Are they (Active and Standby units) supposed to communicate over interfaces other than Giga0/3 (LAN Failover Interface)?

Any clues??
Avatar of ccsenet

ASKER


Cool... The problem is solved.

"no failover replication http" did it for us. The primary unit is now active. It seemed to be a problem with poll and hold timers. The short timers probably do not allow the http replication while failing over. We believe that adjusting timers might also have helped.
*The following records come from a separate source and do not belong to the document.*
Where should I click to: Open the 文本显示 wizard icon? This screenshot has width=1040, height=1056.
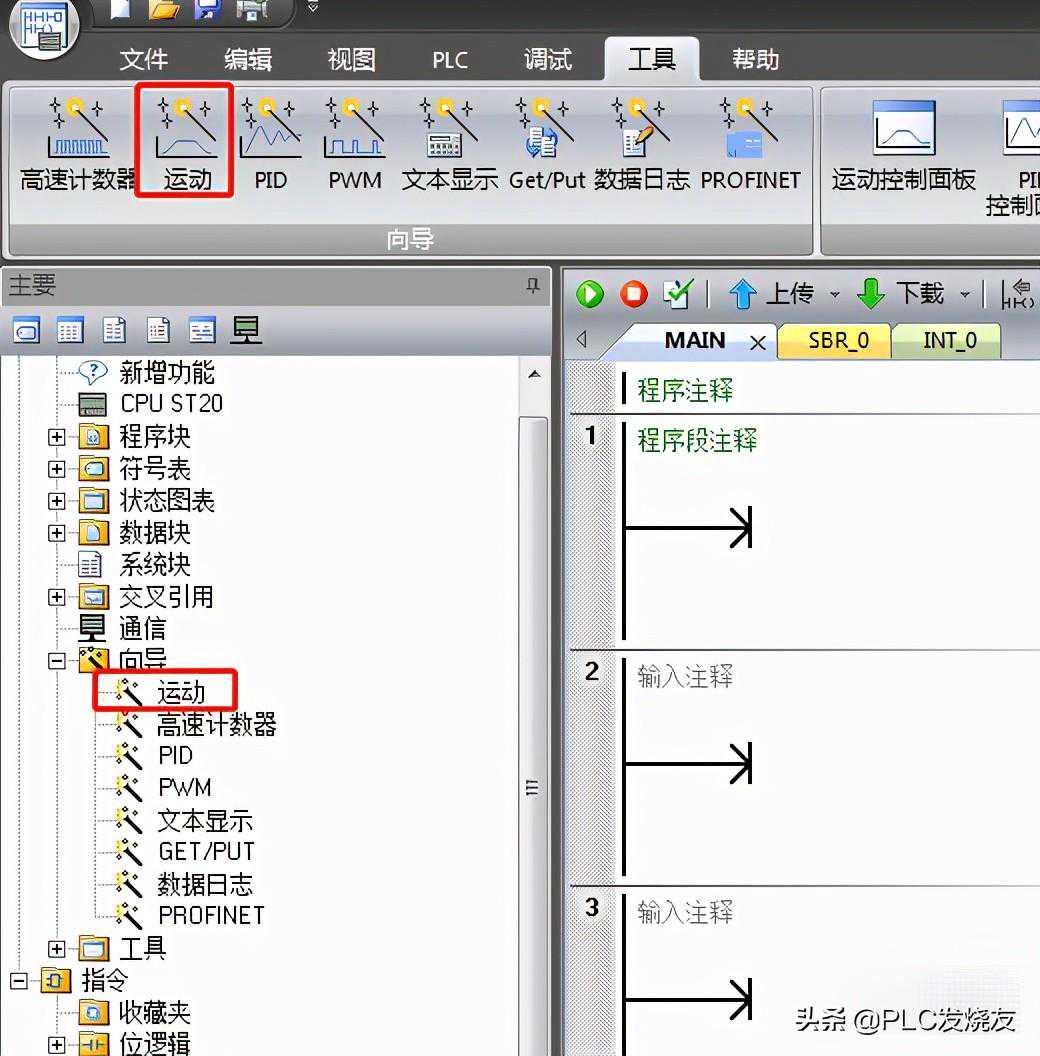449,142
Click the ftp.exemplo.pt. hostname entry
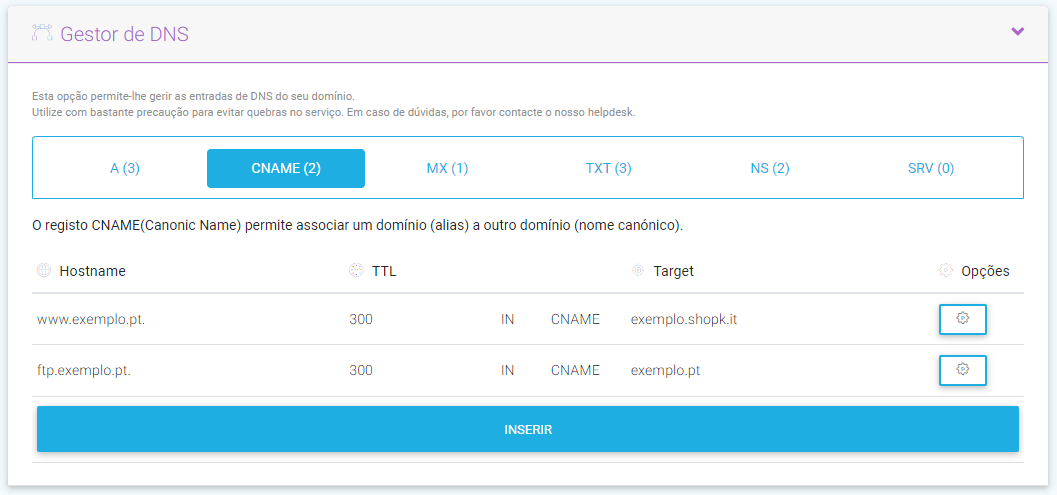Screen dimensions: 1057x495 (84, 370)
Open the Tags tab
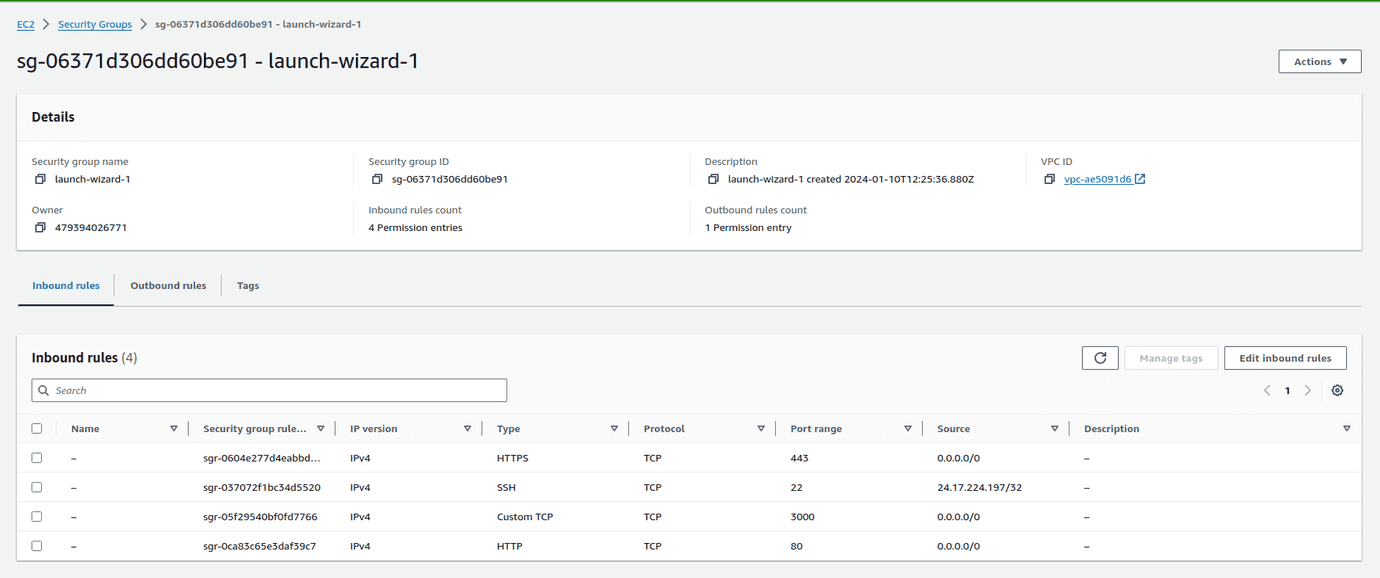 point(248,286)
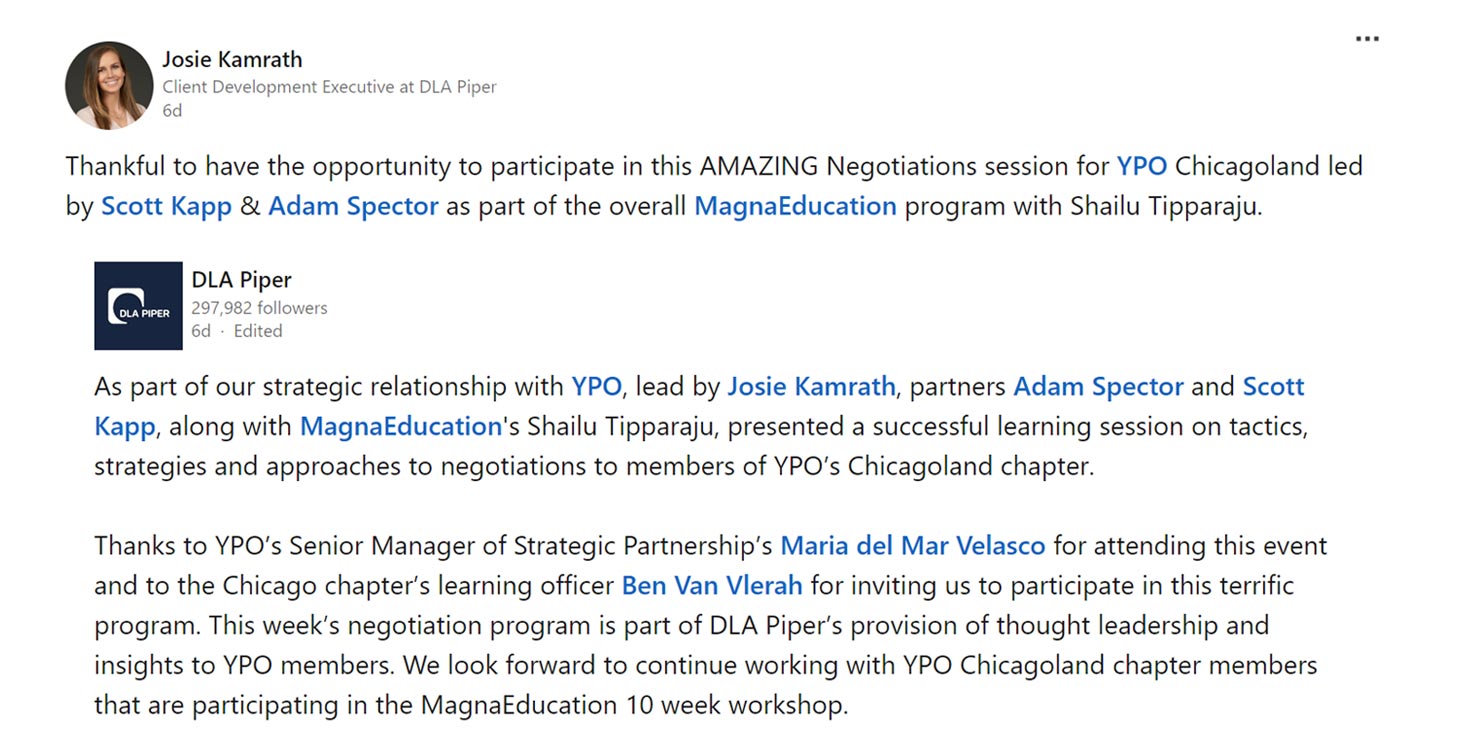Screen dimensions: 1470x750
Task: Click the DLA Piper logo thumbnail
Action: tap(138, 306)
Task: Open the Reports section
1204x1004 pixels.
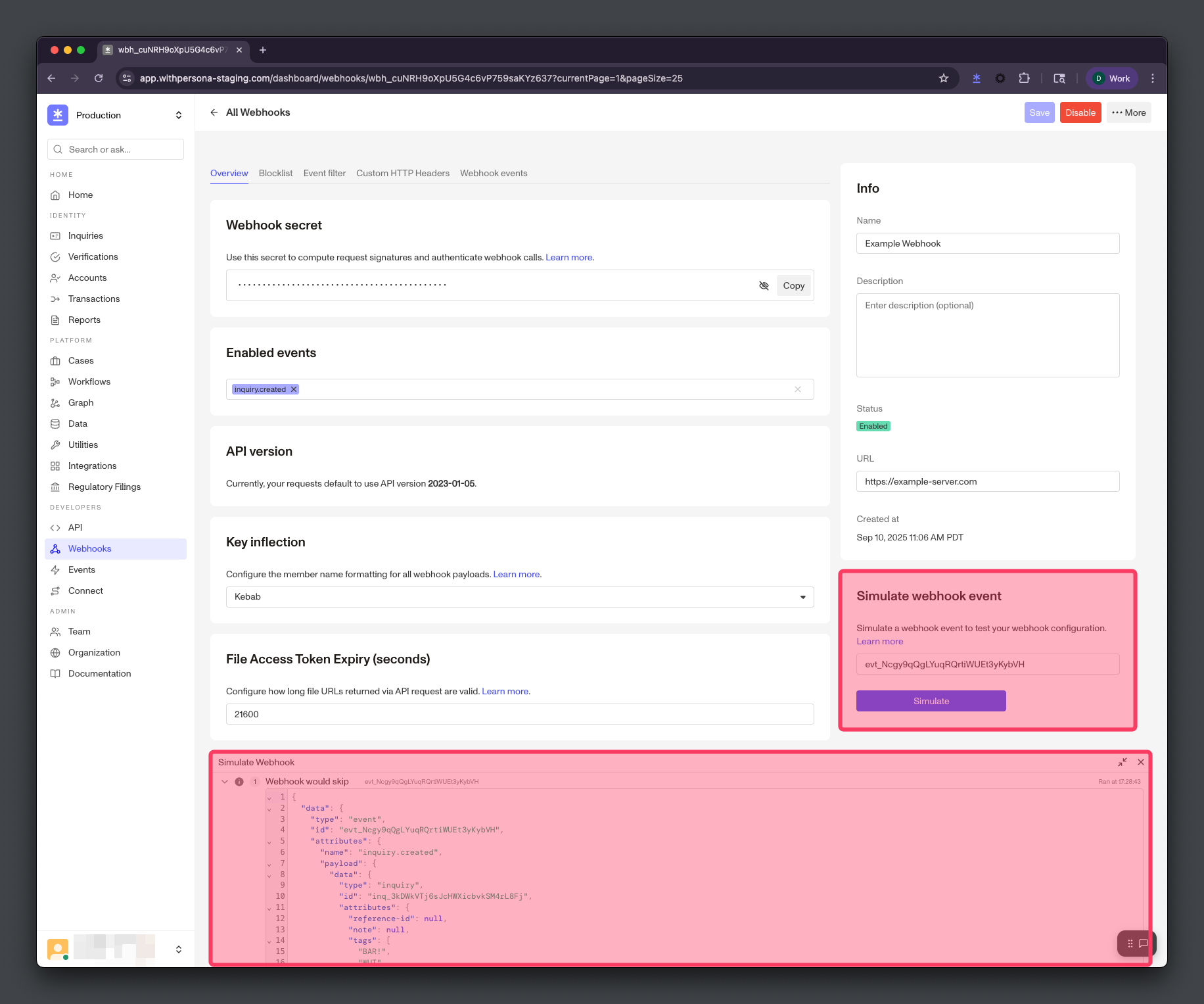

For the second problem posted above: "Lost Failover communications with mate on interface outside/inside/DMZ-NHS" we have found a good explanation in "Configuring Failover via Cisco ASDM" by Bob Eckhoff. Can be downloaded from:

https://cisco.hosted.jivesoftware.com/servlet/JiveServlet/download/3390-1-2874/Configuring%20Failover%20via%20ASDM_Posted_10-30-08.pdf;jsessionid=C38AF4535FE4F4FA666CDB19A6EEDDAA

Again the Poll and hold timers for monitored interfaces seems a possible solution there.


Avatar of ccsenet

ASKER

"failover replication tcp" didnt work since there is no such command supported in Cisco ASA 5540. "no failover replication tcp" solved the problem.
Avatar of ccsenet

ASKER

A mistake made in the comment on lanboyo's solution. The correct statement: "no failover replication http" solved the problem.